(MATERIAL SUPPLIED)

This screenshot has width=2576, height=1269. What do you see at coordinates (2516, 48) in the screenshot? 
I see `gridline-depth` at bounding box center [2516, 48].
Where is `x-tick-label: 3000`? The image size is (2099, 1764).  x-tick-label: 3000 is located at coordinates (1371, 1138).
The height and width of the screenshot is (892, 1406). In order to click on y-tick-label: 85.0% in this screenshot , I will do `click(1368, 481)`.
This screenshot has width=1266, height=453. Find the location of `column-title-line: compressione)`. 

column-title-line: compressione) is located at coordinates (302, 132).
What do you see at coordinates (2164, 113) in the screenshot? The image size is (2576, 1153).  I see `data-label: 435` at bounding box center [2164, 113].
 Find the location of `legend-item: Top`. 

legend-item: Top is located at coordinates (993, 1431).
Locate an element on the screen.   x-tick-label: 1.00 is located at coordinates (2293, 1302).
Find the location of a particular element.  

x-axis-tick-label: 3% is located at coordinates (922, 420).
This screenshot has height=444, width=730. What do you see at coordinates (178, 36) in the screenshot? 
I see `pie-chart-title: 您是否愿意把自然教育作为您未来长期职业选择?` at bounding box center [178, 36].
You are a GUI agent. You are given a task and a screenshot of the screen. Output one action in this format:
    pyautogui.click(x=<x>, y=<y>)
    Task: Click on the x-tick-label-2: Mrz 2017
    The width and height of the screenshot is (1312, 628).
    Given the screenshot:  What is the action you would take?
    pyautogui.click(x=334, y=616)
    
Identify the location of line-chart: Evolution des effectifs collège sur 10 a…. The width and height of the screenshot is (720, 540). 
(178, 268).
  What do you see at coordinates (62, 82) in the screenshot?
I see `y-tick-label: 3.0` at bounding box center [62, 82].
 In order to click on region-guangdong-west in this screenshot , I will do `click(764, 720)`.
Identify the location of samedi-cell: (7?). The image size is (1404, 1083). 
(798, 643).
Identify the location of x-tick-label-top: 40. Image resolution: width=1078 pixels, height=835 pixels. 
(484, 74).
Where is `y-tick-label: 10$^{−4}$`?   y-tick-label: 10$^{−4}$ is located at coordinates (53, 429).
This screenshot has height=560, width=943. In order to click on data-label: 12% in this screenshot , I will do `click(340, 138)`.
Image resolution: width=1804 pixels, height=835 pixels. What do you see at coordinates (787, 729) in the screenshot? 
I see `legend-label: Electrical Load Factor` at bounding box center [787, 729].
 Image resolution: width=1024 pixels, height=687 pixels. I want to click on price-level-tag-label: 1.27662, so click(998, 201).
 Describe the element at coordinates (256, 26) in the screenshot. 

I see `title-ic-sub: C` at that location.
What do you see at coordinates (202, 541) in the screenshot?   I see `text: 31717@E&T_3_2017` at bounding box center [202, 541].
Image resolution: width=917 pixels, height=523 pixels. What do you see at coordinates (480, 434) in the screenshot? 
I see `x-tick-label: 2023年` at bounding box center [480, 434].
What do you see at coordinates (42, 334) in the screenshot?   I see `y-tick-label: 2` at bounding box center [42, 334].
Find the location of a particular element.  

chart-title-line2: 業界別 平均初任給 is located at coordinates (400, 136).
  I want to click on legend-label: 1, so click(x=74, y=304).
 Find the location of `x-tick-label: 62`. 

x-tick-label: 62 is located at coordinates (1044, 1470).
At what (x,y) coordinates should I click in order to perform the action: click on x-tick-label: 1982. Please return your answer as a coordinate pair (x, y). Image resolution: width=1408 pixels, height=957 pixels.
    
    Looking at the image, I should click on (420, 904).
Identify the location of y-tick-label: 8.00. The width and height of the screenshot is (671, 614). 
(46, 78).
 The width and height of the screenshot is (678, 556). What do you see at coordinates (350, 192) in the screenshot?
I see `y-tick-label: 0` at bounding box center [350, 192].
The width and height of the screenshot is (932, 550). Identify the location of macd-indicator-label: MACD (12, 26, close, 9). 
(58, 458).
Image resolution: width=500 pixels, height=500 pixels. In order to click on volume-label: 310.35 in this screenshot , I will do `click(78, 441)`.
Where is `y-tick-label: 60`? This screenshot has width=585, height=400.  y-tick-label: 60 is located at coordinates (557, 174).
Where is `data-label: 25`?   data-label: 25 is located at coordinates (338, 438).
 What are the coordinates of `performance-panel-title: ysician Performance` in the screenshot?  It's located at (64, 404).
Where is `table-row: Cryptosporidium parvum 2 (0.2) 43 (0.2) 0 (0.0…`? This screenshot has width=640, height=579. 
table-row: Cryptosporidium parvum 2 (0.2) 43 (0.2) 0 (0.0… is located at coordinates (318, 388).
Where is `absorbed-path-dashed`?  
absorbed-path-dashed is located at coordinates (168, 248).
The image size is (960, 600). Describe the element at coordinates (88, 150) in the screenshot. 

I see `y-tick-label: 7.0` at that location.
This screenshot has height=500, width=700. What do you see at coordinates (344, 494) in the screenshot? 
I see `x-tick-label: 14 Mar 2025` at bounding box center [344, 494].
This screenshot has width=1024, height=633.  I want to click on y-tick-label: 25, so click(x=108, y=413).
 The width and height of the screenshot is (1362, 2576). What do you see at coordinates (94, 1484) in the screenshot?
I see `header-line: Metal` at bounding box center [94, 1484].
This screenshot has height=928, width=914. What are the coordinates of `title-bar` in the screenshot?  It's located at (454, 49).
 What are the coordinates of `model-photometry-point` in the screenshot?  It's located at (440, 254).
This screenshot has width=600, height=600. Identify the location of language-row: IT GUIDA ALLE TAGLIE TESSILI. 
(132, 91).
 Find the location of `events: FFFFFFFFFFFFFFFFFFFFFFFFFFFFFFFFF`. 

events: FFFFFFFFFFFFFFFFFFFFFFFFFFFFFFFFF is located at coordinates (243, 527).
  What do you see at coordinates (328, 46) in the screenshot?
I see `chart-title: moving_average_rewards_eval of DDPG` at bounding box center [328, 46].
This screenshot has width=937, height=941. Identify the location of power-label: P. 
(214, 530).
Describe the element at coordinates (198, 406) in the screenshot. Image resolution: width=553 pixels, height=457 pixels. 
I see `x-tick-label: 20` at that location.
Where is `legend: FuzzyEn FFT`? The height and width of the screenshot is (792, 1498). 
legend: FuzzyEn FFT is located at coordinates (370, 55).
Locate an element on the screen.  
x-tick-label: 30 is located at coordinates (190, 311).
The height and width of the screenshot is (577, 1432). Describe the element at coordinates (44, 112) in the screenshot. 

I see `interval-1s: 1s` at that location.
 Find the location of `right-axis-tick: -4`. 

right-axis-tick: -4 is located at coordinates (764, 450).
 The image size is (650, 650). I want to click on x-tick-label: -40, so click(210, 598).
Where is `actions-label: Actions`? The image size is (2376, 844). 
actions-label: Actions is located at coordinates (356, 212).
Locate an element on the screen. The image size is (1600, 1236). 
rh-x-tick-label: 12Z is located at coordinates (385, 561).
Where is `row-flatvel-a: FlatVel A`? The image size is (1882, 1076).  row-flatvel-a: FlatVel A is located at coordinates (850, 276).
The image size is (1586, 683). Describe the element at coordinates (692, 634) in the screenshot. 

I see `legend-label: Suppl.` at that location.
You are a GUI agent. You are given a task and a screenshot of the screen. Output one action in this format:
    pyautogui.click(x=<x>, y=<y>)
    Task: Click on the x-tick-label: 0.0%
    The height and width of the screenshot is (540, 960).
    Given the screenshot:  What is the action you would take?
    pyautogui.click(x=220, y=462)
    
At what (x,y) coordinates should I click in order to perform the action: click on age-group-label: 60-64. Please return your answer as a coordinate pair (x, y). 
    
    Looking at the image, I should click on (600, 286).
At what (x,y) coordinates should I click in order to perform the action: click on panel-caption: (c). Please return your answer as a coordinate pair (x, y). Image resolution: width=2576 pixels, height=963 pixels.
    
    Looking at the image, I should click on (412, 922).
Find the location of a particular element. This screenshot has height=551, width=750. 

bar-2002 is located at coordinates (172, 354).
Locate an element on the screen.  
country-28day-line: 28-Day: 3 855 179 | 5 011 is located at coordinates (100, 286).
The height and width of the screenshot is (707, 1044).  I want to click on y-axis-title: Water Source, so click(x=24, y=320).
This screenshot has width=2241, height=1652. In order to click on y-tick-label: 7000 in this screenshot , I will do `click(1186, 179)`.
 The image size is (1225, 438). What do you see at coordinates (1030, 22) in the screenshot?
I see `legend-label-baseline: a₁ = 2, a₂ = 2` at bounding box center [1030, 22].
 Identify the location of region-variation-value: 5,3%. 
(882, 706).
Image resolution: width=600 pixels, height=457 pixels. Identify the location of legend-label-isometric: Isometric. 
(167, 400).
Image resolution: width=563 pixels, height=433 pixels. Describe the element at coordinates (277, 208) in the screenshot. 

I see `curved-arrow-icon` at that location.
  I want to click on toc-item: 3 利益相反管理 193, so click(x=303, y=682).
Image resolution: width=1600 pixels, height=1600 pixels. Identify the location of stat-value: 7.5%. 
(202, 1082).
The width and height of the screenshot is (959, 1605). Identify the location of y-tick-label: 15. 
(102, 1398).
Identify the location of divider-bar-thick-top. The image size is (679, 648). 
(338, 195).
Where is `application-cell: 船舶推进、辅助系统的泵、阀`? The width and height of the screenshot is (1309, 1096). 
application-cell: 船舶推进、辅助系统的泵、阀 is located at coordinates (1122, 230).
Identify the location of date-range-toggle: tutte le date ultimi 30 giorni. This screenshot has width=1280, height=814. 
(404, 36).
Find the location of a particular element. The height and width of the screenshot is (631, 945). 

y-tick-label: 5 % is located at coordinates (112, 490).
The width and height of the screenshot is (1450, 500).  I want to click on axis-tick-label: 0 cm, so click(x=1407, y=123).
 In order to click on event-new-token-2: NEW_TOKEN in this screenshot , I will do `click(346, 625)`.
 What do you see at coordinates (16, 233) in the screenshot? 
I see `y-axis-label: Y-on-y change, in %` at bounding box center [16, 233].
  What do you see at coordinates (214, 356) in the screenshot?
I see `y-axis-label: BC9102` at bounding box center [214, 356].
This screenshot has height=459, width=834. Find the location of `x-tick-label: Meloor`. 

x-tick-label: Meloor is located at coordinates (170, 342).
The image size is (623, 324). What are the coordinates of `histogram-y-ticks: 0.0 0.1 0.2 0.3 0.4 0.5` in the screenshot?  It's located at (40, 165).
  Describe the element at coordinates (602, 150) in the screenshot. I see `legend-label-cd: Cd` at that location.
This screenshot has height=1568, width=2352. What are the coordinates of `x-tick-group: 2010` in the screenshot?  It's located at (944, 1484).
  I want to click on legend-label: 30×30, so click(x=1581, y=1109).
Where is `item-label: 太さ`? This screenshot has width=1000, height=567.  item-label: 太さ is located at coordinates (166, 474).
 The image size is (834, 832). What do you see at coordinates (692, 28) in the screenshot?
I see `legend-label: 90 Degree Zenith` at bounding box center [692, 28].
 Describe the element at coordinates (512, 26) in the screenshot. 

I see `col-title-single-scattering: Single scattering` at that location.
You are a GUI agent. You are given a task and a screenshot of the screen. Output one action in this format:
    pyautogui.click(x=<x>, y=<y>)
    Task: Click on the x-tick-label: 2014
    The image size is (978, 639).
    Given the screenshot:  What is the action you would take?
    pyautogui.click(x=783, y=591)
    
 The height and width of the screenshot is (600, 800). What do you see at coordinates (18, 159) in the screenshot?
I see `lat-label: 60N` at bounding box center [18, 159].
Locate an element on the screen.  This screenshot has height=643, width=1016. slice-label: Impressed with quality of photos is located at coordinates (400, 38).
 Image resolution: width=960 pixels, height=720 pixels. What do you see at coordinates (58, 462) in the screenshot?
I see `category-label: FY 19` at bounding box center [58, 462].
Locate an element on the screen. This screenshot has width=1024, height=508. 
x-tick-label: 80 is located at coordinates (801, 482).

(End MATERIAL SUPPLIED)

EXERCISE:
Show each line from the records above that contains the string "FFFFFFFFFFFFFFFFFFFFFFFFFFFFFFFFF", reproduced in full.

ANSWER:
 Find the location of `events: FFFFFFFFFFFFFFFFFFFFFFFFFFFFFFFFF`. 
events: FFFFFFFFFFFFFFFFFFFFFFFFFFFFFFFFF is located at coordinates (243, 527).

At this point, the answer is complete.